Treinta y uno

Kayugh rodeó con el ikyak las rocas que protegían la pequeña playa escogida por los suyos.

No era un sitio adecuado para construir una aldea, pues los cantos rodados asomaban en el agua e impedían ver el mar. Además, grandes piedras ocupaban la playa. De todos modos, era un sitio adecuado para acampar unos pocos días. Había acantilados y un manantial de agua dulce.

En medio de las piedras crecían guisantes de agua y ligústicos de tallos rojos; otros tallos acanalados, de la altura de un hombre, carecían de sus grandes hojas de reverso blanco, por lo cual Kayugh supo que las mujeres las habían cortado. Muchas veces había visto a Pierna Roja calentar esas hojas sobre soportes de sauce verde. Pierna Roja secaba las hojas hasta que se escamaban y servían para sazonar la carne que comían en invierno.

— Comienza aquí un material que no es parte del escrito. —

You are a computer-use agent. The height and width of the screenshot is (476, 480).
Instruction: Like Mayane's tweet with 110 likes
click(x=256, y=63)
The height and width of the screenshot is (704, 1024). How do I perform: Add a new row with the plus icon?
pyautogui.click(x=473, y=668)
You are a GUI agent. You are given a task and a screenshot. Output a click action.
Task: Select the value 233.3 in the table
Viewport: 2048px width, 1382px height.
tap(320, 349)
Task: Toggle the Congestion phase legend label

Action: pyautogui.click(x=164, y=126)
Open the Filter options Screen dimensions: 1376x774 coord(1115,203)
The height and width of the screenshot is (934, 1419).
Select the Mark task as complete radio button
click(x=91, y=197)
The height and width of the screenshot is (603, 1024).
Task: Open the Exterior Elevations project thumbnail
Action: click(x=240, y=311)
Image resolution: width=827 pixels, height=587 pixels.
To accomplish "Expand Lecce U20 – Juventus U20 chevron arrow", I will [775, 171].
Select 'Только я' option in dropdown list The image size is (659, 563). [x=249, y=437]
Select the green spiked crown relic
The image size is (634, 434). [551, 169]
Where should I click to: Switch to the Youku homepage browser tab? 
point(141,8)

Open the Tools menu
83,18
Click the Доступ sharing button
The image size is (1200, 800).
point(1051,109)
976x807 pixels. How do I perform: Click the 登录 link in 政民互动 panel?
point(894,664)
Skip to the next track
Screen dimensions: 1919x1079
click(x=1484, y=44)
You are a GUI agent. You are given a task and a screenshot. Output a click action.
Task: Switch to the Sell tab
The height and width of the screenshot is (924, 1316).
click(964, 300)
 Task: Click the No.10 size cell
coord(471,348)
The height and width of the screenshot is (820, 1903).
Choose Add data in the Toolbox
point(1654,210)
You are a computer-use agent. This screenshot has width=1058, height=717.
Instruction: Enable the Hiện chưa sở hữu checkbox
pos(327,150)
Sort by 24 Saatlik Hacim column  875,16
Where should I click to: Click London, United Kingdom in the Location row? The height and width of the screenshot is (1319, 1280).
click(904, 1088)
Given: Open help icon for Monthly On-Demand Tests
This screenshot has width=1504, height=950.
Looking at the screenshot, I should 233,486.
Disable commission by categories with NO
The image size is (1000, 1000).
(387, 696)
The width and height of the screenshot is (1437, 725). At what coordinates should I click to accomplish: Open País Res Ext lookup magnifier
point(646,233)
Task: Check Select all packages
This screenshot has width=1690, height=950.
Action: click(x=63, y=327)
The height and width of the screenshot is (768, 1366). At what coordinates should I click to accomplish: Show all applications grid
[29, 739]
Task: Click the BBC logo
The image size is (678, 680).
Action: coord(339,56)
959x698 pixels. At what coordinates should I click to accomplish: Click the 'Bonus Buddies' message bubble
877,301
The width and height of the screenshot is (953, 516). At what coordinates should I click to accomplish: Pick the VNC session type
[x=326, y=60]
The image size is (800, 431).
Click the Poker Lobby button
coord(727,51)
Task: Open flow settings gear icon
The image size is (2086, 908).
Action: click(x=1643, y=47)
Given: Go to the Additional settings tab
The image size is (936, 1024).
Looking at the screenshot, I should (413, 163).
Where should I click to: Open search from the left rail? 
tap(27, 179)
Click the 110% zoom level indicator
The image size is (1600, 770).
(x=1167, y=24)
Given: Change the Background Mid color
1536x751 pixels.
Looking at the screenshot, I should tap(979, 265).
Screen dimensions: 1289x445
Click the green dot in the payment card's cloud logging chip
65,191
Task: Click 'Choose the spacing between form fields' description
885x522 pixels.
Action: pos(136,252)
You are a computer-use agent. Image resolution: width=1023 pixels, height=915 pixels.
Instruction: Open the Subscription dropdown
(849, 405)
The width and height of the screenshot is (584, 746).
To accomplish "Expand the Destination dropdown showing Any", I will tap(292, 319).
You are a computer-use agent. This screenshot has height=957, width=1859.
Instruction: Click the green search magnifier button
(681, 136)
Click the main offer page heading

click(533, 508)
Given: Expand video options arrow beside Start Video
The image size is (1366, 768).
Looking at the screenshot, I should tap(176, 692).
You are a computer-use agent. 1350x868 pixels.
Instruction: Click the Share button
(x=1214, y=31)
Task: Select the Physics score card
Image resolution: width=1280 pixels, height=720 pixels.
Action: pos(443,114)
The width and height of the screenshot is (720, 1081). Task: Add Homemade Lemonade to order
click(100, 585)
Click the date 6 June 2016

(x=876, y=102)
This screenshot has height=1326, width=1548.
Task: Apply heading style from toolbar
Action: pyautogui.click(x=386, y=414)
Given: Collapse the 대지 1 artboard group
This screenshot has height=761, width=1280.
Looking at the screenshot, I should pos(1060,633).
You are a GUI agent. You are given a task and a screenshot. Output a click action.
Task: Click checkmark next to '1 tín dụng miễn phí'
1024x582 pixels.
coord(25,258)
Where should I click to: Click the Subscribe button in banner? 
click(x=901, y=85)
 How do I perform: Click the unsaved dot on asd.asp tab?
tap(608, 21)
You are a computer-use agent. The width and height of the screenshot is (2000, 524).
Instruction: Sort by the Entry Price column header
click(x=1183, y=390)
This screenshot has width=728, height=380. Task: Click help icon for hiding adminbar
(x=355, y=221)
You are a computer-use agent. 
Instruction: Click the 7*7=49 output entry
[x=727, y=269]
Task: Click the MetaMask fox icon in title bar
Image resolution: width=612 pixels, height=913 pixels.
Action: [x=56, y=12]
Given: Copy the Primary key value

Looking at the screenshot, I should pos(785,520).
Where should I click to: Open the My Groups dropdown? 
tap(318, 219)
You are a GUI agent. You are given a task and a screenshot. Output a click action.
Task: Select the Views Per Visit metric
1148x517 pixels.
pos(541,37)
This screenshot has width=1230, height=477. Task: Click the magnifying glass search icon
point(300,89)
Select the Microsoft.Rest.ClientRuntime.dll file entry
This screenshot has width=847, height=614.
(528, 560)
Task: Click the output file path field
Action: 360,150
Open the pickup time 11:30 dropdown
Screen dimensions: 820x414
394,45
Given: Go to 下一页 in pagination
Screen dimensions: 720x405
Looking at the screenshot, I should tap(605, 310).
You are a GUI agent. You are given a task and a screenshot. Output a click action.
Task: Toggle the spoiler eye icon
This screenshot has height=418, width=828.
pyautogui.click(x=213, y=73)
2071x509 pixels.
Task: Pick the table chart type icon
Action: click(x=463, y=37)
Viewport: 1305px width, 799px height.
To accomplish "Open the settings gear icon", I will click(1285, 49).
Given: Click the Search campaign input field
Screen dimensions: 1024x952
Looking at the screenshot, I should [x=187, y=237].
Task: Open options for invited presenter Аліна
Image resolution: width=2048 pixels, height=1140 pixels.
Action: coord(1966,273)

Kayugh había pasado una noche y una mañana con Shuganan y Chagak. El anciano insistió en que pasara otra noche con ellos, pero Kayugh temió que, si se quedaba, Grandes Dientes y Pájaro Gris pensaran que le había ocurrido algo.

También pensaba bastante en su hijo, lo que le impedía centrarse en las cosas que le correspondían en su condición de cazador que se desplaza en el ikyak: los cambios del viento, la posición del sol y las nubes, el color de la mar. ¿Seguía vivo el niño? ¿Nariz Ganchuda había logrado que tomara más caldo?

Aunque Concha Azul todavía no hubiera dado a luz, ahora había esperanzas para Amgigh si Kayugh lograba reunirlo con Chagak…

Kayugh abrió el faldón de la escotilla de su ikyak y con un último golpe de zagual dejó que una ola lo depositara en el esquisto de la playa. Salto del ikyak, lo sujetó de la escotilla y lo llevó hasta un sitio fuera del alcance del oleaje.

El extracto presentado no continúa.